*** Opening Records to process ***
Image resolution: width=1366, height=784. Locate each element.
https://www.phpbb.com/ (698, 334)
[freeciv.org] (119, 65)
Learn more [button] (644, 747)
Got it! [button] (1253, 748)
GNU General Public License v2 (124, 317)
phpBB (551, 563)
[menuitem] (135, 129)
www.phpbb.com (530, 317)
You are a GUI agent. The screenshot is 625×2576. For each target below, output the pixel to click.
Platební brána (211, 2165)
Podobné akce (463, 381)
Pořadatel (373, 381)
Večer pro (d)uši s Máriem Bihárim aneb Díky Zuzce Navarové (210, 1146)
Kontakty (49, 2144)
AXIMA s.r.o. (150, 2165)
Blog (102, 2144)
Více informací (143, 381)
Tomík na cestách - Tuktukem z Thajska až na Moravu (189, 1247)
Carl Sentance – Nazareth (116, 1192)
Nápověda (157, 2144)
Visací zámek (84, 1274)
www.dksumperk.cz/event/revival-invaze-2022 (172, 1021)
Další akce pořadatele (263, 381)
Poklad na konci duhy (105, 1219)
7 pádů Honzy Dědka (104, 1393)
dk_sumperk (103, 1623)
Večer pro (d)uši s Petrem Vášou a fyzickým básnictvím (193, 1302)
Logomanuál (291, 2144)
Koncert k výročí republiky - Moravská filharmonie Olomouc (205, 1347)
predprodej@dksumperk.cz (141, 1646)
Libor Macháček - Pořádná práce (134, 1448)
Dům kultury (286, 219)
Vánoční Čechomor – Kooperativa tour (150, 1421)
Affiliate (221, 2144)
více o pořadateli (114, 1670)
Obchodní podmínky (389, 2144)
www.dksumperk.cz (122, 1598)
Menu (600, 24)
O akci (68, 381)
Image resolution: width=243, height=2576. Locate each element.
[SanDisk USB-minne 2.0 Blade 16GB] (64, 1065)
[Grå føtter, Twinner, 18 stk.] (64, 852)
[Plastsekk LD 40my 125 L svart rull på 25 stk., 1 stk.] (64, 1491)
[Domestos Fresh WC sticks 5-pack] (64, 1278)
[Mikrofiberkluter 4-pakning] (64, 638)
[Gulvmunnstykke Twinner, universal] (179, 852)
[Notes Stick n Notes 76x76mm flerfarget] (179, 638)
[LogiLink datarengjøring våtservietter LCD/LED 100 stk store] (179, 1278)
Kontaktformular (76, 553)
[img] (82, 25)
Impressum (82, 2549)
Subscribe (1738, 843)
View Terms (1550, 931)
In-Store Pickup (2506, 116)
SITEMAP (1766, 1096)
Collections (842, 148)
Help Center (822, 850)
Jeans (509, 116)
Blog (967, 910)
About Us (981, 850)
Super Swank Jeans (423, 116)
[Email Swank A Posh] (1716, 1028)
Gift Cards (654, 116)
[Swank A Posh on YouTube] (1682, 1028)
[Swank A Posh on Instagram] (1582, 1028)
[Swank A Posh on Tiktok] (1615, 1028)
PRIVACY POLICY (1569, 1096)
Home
*** Closing Records to process ***
What you have to do: Reproduce each line of the records in which "height" appears.

Output for this exercise:
Image resolution: width=1366, height=784. Locate each element.
Image resolution: width=243, height=2576. Locate each element.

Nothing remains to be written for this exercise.